The Discovery level child is full of life and curiosity.  Absorption of facts and memorization are the main focus for this stage of learning.  Teach basic facts.  Children at this age are literal thinkers and should not be required to analyze or interpret information (ask, “What was Columbus looking for in America?”, not “Why did Columbus want to find America?”).  Their brain development has not yet prepared them to deal with abstract thought. If pushed to think abstractly, the most likely responses from the child will be frustration, confusion, or the child could simply shut down.  Save abstract thinking for later.  They will be ready to tackle more complicated thinking as they grow.  Save it for the next learning level.  Allow your child joy in what he excels at doing now.  Allow time for wonder and play. 

Limit the seat work assigned at this stage.  Small children were not designed to sit for long periods of time or focus intently on one thing for hours.  Use hands-on learning activities as much as possible. Much of what they study can be best accomplished with games or orally, rather than through written work. (Drill, file folder games, narration, Q/A, etc.)  Applaud their efforts and remember a short, productive study time is preferred over a long, discouraging battle of the wills.  Provide educational tools and activities for exploration so that “non-academic” time will be useful.  Limit TV watching, computer time, video gaming, etc.  All life around them should be an opportunity for discovery.

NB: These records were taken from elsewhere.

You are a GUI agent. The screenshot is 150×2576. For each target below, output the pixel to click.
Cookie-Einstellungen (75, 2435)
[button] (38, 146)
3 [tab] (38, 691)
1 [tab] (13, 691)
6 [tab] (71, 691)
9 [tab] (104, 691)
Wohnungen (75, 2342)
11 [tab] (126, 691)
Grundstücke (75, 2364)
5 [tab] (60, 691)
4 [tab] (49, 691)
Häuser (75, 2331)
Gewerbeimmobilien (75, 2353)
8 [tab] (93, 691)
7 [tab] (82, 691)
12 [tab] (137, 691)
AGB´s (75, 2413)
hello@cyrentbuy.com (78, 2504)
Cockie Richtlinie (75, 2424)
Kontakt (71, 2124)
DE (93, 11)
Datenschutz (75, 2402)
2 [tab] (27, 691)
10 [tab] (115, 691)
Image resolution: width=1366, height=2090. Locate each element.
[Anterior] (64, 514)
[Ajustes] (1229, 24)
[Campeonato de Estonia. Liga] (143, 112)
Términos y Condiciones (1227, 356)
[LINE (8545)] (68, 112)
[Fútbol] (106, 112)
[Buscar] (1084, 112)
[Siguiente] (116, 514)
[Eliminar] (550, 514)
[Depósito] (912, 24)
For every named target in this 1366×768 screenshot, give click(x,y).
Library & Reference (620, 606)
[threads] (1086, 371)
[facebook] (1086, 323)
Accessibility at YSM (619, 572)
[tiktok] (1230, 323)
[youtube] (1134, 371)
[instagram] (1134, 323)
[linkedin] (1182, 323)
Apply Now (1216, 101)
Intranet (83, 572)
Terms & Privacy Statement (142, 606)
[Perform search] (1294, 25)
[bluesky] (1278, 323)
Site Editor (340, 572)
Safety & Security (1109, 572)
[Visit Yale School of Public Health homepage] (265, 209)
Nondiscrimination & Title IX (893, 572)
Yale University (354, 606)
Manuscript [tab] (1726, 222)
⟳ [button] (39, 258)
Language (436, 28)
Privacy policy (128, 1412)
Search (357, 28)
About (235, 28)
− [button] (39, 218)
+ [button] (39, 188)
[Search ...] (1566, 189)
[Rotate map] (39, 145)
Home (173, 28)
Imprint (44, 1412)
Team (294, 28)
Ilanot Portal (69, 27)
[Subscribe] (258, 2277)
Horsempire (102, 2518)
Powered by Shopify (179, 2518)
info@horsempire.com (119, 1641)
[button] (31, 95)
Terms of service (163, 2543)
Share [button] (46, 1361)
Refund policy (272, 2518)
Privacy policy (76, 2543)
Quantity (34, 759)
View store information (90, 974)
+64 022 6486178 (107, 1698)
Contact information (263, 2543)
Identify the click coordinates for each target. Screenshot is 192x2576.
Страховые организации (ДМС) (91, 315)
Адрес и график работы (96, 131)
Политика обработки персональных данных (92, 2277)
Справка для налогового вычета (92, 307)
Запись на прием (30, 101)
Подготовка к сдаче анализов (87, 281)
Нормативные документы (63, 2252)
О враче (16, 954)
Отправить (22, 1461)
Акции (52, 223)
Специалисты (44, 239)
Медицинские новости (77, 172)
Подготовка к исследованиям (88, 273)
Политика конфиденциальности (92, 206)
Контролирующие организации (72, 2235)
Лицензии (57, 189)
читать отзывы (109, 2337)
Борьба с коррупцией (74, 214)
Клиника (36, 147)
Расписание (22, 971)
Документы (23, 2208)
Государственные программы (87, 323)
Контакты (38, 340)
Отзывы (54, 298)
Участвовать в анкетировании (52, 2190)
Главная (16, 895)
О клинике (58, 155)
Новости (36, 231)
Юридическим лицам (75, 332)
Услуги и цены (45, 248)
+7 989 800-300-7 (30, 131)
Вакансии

Remember- this level of learning is physically exhausting.  They will need Mom to be “tuned in” and ready to help if they need her.  Working independently is not a skill they will have perfected; be prepared to work along with them to help with focus, and to teach acceptable levels of work, both academically and with life skills.  Discovery learners need supervision as they establish habits, and a strong work ethic, as well.  Your example is one of their best teachers!

Be sure to spend time on character education!   Academic instruction without clear education in right and wrong opens the door for children to assume they are above the rules if they can see a way out of them. You could potentially raise a child that is centered on self to the point of disregarding all acceptable social or moral customs or laws. You could raise a “clever devil.”

Discovery level learning begins at birth and continues to approximately age eleven or through grade 4.